- **Your goal**: Please count the lines in the listing below that contain the string "terminal". Reply with the number alone.

- **Records to process**:
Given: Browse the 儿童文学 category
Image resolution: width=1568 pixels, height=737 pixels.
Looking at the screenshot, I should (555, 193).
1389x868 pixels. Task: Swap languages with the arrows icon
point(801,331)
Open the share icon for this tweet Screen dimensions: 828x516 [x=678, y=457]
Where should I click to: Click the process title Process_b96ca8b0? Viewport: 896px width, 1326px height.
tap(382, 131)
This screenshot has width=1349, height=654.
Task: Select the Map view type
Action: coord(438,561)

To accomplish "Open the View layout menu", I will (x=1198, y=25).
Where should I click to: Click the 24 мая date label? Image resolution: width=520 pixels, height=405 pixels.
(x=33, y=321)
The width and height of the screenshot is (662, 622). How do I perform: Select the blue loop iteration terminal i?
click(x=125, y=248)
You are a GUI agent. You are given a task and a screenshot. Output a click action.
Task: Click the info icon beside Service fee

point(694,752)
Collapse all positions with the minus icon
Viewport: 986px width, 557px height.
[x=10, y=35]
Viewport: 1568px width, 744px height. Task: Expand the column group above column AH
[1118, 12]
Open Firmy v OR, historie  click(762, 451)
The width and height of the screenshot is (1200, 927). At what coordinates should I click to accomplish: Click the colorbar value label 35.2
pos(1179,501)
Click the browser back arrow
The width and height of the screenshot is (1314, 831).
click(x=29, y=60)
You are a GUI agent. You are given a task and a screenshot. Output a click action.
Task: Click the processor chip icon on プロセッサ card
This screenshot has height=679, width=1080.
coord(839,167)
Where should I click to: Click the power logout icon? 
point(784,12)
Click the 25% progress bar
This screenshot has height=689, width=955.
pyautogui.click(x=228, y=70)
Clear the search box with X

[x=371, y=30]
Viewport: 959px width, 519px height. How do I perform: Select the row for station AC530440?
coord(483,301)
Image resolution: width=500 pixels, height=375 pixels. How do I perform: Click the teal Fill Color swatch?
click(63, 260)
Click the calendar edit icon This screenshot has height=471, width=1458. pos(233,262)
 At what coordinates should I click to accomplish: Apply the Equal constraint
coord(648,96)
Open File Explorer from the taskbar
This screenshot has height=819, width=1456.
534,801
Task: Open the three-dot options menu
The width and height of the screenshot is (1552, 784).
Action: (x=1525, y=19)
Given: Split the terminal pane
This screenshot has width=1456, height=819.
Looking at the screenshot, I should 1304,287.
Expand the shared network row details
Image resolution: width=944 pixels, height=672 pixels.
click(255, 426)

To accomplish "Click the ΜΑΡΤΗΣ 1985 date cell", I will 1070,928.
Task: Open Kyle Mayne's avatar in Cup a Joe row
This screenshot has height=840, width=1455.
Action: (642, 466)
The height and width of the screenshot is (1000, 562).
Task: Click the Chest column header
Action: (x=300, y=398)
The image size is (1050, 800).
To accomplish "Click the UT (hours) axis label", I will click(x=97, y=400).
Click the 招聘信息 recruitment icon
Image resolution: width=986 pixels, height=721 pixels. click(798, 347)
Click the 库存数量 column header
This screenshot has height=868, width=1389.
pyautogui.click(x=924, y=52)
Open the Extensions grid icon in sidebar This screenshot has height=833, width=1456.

- **Answer to this exercise**: 2